Re: 3028bis open issue #3: require 2047 decoding?


Michael Haardt <michael(_at_)freenet-ag(_dot_)de> writes:

On Thu, Jun 30, 2005 at 05:43:53PM -0700, Philip Guenther wrote:

     Comparisons are performed in Unicode.  Implementations convert
     text from header fields in all charsets [HEADER-CHARSET] to
     Unicode as input to the comparator (see 2.7.3).  Implementations
     must be capable of decoding US-ASCII, ISO-8859-1, the US-ASCII
     subset of ISO-8859-* character sets, and UTF-8.


That sounds good.

Hmm, I think the paragraph needs to also specify that text in unknown
charsets never matches, no?


Either that or not decoding it, if it can not be converted.


So, if the implementation didn't understand the charset, it would
instead convert the raw ASCII (e.g., "=?charset?Q?blah?=") to Unicode
(an identity function, yes) and feed that to the comparator?  I guess I
can see _a_ use to that (scripts could match "=?charset?" to check for
use of particular charsets that the implementation doesn't support).

Hmm, I don't see any guidance in RFC 2047 or 2048 that could apply to
this.  Oh well...

But now that you cited the scope of 3028bis, can we do that?
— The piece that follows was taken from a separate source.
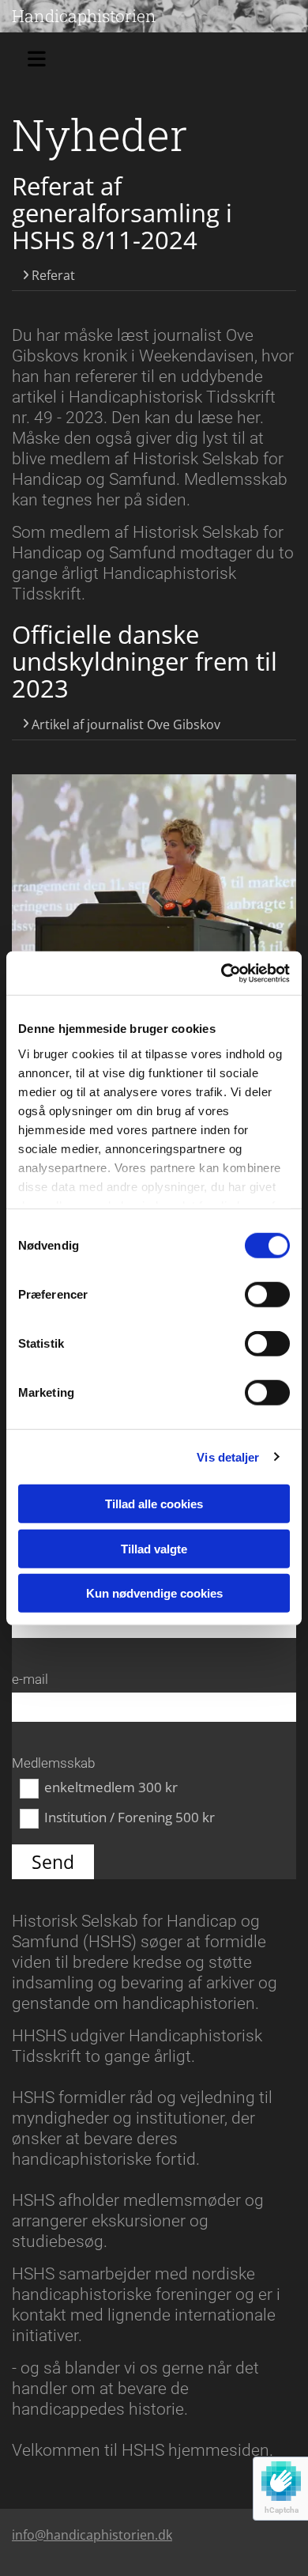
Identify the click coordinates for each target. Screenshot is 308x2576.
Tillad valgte (154, 1548)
Good question.  RFC 3028 did not specify how an implementation should
handle charsets that it doesn't understand, effectively leaving it
implementation defined.  Is that causing interoperability problems?  If
so, then my understanding it that fixing it is in scope.  If not, then
we shouldn't add new constraints on implementations.  Is there consensus
that it's an interoperability problem with _and_ that we can obtain
consensus on how to resolve it?

Meanwhile, perhaps one of our chairs could speak on the procedural
point?


Philip Guenther